WORK TASK - Could you carry on the article below about Oro Valley's animal licensing debate, beginning right after its final sentence?

That's one reason some members of the Oro Valley Town Council have directed town staffers to examine a possible move into the animal licensing and control business.

Earlier this year, the council set aside $10,000 to hire an outside group to study a town takeover of animal licensing and control from Pima County, which currently provides those services throughout the county.

Councilwoman Paula Abbott, however, has asked that the town take that money and give it to an outside agency, thereby killing the study and any future talks of local animal control and licensing.

"I just thought that it's the best use of the money right now," Abbott said.

An item on the Wednesday, Oct. 7 council agenda requested by Abbott proposes to give the money to an animal rescue group or no-kill shelter in the area. No candidates for that money have been publicly identified.

The move illustrates the growing divisions on town council, especially in the aftermath of a contentious meeting Sept. 23 when former Town Manager David Andrews was pressured to resign.

"I don't know why she's doing it," said Councilman Barry Gillaspie. "It almost looks vindictive."

Andrews quit on Sept. 23, with Abbott joined by Mayor Paul Loomis and councilmen K.C. Carter and Al Kunisch in approving his resignation despite protests from some on the council and numerous residents.

The opposing members — Gillaspie, Bill Garner and Salette Latas — publicly accused the other members of collusion in Andrews' ouster.

Garner questioned the appearance of turning the issue of animal licensing into a political battle.

"I think Paula is looking at this issue as a political posture," Garner said.

Abbott's attempt to kill the animal licensing study would appear aimed squarely at Latas, who pushed for the study funds. Asked what was behind the move, Latas wouldn't speculate.

"I have no idea what that item's about," Latas said.

In a June meeting, Latas led the discussion about a transition to local control of animals. In addition to cost estimates, her presentation included a photo of a county vehicle dumping euthanized animals in a landfill, and a local news broadcast about a dog mistakenly put down by county workers before its owners had the opportunity to bring it home.

Latas wants to break with the county and have the town move toward a no-kill system.

At a meeting last month, the council again discussed animal licensing, this time with the help of Pima Animal Care Center Director Kim Janes, who shared some of the local costs associated with animal licensing and control.

Abbott questioned Latas about the proposed study at last month's meeting, querying the councilwoman about how much animal control would cost residents. Latas replied the purpose of the study would be to answer those sorts of questions.

According to preliminary town estimates, animal shelter operations would cost about $230,000 per year.

Oro Valley pet owners paid slightly more than $30,000 in licensing fees to the county in fiscal 2008. As few as 25 percent of animal owners throughout the county had their pets licensed.

(Stored data)
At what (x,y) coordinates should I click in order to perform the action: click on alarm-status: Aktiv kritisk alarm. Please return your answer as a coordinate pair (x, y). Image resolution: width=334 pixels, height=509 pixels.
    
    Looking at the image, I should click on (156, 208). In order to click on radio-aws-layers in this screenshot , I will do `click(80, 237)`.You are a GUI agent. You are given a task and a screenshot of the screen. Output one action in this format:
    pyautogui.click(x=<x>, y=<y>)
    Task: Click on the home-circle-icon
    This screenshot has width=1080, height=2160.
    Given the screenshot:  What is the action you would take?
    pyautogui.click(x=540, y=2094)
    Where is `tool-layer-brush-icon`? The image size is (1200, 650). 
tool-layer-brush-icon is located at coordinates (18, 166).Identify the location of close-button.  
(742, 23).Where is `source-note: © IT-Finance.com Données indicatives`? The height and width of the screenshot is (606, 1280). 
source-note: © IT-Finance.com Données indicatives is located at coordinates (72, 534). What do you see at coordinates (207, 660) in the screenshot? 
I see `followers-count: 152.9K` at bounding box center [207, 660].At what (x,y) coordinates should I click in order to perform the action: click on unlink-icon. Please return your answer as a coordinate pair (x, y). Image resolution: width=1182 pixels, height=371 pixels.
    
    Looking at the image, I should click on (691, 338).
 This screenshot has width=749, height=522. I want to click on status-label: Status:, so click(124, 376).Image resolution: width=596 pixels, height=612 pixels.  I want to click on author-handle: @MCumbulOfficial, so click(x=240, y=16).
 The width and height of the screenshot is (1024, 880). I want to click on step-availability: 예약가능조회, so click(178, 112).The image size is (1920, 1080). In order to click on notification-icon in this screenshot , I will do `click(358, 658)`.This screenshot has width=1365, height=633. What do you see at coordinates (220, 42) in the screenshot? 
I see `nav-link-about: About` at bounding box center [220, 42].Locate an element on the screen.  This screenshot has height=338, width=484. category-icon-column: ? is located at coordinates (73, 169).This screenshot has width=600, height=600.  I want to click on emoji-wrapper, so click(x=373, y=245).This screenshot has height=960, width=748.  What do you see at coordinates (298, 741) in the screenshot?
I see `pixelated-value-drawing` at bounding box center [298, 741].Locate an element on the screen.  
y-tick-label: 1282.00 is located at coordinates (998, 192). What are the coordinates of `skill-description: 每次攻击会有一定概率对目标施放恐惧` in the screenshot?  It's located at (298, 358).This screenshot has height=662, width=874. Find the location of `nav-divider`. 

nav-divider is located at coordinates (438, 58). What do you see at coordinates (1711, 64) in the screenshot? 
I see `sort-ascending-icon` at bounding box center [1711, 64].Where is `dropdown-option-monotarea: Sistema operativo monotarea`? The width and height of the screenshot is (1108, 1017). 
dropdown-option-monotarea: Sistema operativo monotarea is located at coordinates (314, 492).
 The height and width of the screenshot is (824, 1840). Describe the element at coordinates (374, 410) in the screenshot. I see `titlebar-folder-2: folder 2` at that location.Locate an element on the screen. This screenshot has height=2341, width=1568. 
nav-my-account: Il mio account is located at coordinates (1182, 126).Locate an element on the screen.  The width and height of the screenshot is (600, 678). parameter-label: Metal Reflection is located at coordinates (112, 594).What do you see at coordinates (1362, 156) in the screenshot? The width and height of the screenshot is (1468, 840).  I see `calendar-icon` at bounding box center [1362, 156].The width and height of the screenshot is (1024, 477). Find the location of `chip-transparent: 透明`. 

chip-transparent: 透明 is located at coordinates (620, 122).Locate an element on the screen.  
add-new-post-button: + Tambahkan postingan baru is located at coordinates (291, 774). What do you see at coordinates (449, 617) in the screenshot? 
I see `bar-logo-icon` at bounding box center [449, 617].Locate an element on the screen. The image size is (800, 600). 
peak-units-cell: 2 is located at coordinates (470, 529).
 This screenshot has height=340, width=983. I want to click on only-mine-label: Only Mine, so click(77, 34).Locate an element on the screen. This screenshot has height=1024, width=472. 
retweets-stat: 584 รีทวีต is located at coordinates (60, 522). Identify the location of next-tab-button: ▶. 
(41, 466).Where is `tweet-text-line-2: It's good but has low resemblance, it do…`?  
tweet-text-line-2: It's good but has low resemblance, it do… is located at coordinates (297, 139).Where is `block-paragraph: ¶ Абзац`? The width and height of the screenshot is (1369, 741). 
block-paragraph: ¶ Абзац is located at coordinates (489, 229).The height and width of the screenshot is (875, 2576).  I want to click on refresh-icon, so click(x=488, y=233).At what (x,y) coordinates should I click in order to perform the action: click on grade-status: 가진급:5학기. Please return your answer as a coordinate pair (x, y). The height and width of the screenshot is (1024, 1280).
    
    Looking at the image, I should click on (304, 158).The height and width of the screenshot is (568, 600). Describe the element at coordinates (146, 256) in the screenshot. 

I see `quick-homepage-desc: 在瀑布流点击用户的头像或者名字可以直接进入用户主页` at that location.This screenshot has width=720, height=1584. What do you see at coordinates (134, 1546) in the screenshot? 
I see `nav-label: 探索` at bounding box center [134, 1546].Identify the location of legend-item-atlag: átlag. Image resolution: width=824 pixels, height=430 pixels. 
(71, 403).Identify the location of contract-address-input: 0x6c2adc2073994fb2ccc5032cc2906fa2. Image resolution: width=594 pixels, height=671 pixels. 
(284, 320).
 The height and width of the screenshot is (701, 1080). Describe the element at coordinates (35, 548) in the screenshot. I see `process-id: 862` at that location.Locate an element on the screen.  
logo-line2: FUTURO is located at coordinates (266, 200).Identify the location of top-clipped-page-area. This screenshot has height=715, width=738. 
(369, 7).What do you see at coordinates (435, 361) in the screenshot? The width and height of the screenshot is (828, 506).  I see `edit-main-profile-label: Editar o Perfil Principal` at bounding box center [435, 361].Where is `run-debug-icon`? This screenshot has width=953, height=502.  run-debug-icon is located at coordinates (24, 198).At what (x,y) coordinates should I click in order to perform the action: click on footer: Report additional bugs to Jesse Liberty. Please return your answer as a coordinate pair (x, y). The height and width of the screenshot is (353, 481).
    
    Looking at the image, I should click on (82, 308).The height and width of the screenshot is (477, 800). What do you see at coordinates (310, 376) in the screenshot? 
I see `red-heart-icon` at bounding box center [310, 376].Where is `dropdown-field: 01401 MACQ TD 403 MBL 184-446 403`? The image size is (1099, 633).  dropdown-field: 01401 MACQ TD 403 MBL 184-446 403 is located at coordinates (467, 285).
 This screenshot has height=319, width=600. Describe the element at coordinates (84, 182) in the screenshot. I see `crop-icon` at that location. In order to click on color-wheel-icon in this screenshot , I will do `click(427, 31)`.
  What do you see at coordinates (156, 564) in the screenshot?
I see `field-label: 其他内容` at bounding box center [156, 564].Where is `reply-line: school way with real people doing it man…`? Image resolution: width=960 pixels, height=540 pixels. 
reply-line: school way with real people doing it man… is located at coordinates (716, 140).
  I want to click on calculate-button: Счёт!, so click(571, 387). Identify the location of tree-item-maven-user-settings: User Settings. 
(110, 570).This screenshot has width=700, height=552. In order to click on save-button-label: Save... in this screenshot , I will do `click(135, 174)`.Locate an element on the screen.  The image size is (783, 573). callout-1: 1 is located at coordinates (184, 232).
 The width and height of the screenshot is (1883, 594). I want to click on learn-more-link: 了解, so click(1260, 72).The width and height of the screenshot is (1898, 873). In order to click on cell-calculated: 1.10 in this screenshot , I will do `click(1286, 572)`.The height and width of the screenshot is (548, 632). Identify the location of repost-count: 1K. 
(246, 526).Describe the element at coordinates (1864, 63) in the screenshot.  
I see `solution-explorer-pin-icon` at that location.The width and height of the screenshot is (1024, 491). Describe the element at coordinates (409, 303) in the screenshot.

EXPECTED ANSWER -
Abbott also brought up the issue of using local police for animal enforcement.

"To use our police is just wrong," Abbott said.

Information provided in the materials for that meeting showed that in at least 13 instances, local police have caught and transported lost dogs to Pima Animal Care Center, or reunited pets with their families.

"No matter how you slice it, we're in the dog-catching business already," Garner later told The Explorer.

Pima Animal Care Center figures show that its workers made 327 enforcement calls in Oro Valley in fiscal 2009. The previous year, the county responded to 183 calls in the town.

In comments to The Explorer, Abbott indicated that a break from the county would prove difficult.

"Regardless of what we do, we'll still need their services," Abbott said.

Abbott offered no explanation why she sought to quash a study and give the $10,000 to an outside group, a proposal that surprised some council members.

"I didn't hear one of us opposed to a feasibility study," Gillaspie said. He also questioned the basis of giving away money to an outside agency halfway through a budget cycle.

"I'm not going to be for using our money and giving it to an outside agency," Gillaspie said. "She's just basically jumping over the process."

The councilman noted he supports the missions of some of the animal groups that could receive town support, and that he owns rescued dogs.

Oro Valley has revised its funding mechanism for community organizations, with interviews preceding any awards of money. The change was made in September 2007. In the current fiscal year, the council agreed to fund 16 groups, giving more than $277,000.

"This is simply another case where we have another council member not following the rules," Garner said. "She should know that you can't give money to a 501(c)(3) out of turn."

Garner also pointed out that no animal welfare groups applied for town support earlier this year.

The council meets Wednesday, Oct. 7 at 6 p.m. at town hall located at 11000 N. La Cañada Drive.